Given records Block Start

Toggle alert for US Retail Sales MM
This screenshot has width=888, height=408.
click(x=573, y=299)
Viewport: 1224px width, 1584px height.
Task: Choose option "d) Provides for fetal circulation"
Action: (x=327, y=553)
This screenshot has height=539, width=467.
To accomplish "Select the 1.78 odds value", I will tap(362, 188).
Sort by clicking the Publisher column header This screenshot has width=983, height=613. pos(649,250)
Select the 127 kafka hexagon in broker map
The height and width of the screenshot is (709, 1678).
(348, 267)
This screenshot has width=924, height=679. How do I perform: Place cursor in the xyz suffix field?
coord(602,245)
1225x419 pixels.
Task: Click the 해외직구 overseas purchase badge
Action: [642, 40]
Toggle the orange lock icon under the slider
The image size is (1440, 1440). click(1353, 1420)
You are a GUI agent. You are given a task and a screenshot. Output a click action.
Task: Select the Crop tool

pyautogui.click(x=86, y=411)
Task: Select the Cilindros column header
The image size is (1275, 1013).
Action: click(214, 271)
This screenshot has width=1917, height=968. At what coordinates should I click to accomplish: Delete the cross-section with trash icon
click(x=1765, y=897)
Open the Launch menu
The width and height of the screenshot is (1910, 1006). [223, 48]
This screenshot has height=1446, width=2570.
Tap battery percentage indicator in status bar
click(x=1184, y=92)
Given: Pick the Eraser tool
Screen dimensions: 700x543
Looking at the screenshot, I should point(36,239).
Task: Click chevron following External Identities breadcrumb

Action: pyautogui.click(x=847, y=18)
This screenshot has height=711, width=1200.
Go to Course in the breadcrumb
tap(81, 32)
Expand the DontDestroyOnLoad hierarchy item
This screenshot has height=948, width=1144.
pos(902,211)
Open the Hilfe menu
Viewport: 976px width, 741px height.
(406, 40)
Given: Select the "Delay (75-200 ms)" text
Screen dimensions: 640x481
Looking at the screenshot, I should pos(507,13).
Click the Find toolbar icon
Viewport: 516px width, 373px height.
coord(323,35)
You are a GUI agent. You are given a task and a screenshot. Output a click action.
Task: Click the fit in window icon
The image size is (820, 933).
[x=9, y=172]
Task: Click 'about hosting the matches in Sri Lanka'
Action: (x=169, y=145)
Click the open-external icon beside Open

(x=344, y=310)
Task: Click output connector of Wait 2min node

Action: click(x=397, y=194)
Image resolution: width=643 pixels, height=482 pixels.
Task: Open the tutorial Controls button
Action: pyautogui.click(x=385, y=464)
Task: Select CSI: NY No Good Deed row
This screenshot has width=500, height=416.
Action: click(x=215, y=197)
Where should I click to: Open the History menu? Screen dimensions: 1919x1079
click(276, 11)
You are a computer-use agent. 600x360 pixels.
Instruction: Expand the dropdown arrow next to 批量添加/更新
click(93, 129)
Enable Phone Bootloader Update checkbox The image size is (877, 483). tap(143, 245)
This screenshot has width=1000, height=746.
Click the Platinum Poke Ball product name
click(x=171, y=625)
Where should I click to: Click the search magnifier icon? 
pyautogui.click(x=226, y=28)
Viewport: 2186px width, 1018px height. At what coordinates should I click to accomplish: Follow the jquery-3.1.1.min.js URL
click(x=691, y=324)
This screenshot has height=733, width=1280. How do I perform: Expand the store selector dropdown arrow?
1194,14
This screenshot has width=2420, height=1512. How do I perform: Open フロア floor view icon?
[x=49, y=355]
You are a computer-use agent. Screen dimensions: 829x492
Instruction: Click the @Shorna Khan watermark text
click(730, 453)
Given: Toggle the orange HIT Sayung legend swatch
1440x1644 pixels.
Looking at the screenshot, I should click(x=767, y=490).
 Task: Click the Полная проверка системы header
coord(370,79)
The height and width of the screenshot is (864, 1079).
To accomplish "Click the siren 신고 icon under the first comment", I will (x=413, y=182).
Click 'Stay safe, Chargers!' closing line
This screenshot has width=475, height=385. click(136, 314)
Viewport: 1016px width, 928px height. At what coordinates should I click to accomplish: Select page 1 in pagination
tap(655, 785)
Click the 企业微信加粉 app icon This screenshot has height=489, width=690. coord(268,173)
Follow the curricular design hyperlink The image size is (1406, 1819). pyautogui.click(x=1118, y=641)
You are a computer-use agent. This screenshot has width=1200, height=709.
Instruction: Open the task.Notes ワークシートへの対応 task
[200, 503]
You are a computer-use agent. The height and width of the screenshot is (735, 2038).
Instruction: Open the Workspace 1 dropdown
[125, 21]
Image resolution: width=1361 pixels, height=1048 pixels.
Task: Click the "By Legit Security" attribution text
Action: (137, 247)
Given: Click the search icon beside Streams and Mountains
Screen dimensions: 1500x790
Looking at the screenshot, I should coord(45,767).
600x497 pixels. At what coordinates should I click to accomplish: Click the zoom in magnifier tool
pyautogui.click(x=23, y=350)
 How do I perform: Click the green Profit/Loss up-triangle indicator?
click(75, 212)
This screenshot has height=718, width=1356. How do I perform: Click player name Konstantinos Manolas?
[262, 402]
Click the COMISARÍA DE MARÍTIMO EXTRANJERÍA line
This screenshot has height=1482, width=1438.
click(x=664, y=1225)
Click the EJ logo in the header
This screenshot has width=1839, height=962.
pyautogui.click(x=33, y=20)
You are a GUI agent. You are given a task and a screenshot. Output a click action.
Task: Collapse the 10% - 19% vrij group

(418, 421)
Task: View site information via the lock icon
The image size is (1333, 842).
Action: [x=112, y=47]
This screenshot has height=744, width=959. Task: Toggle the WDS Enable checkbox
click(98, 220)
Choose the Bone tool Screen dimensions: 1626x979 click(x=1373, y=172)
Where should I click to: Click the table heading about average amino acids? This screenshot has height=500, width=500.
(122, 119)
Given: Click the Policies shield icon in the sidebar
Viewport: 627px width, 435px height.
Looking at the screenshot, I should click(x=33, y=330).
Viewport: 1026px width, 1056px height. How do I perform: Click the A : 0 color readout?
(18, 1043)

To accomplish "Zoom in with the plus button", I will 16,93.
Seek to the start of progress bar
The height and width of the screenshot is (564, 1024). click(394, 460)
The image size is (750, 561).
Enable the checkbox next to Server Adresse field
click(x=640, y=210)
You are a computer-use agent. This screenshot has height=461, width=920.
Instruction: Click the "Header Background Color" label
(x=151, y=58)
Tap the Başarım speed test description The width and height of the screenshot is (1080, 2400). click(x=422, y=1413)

Given records Block End

→ **Exercise directions**: Say how many lines of the material hold the string "column", giving the number alone.

→ **Output for this task**: 2